**ABOUT THIS TASK**. Copy the lines exactly as they appear, starting with the first line of the records and ending with the line that contains "The width and".

**STORED DATA**.

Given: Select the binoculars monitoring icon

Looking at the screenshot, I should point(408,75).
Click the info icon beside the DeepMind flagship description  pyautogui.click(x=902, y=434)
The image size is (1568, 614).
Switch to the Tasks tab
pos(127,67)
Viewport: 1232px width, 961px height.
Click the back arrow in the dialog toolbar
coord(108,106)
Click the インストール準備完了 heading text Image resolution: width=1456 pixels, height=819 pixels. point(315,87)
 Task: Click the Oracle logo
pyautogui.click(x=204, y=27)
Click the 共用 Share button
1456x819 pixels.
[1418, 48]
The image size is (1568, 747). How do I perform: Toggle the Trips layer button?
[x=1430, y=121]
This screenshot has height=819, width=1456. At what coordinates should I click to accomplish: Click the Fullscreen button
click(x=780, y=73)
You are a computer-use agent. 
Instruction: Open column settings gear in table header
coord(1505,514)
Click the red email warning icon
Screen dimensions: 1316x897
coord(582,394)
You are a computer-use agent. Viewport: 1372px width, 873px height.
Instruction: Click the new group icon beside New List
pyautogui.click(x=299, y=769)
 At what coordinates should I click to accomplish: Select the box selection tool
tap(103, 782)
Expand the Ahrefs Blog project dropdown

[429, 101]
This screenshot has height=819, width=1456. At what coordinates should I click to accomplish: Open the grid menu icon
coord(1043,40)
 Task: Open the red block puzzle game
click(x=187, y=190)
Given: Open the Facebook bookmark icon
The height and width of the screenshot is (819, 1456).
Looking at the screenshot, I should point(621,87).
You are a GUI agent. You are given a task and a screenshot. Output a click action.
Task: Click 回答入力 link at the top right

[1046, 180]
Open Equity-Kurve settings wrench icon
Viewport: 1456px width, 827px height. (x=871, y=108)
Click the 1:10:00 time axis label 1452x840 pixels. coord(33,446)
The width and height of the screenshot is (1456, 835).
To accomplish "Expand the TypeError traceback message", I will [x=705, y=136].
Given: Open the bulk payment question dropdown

**COMPLETED EXERCISE**.
Given: Select the binoculars monitoring icon

Looking at the screenshot, I should point(408,75).
Click the info icon beside the DeepMind flagship description  pyautogui.click(x=902, y=434)
The image size is (1568, 614).
Switch to the Tasks tab
pos(127,67)
Viewport: 1232px width, 961px height.
Click the back arrow in the dialog toolbar
coord(108,106)
Click the インストール準備完了 heading text Image resolution: width=1456 pixels, height=819 pixels. point(315,87)
 Task: Click the Oracle logo
pyautogui.click(x=204, y=27)
Click the 共用 Share button
1456x819 pixels.
[1418, 48]
The image size is (1568, 747). How do I perform: Toggle the Trips layer button?
[x=1430, y=121]
This screenshot has height=819, width=1456. At what coordinates should I click to accomplish: Click the Fullscreen button
click(x=780, y=73)
You are a computer-use agent. 
Instruction: Open column settings gear in table header
coord(1505,514)
Click the red email warning icon
Screen dimensions: 1316x897
coord(582,394)
You are a computer-use agent. Viewport: 1372px width, 873px height.
Instruction: Click the new group icon beside New List
pyautogui.click(x=299, y=769)
 At what coordinates should I click to accomplish: Select the box selection tool
tap(103, 782)
Expand the Ahrefs Blog project dropdown

[429, 101]
This screenshot has height=819, width=1456. At what coordinates should I click to accomplish: Open the grid menu icon
coord(1043,40)
 Task: Open the red block puzzle game
click(x=187, y=190)
Given: Open the Facebook bookmark icon
The height and width of the screenshot is (819, 1456).
Looking at the screenshot, I should point(621,87).
You are a GUI agent. You are given a task and a screenshot. Output a click action.
Task: Click 回答入力 link at the top right

[1046, 180]
Open Equity-Kurve settings wrench icon
Viewport: 1456px width, 827px height. (x=871, y=108)
Click the 1:10:00 time axis label 1452x840 pixels. coord(33,446)
The width and height of the screenshot is (1456, 835).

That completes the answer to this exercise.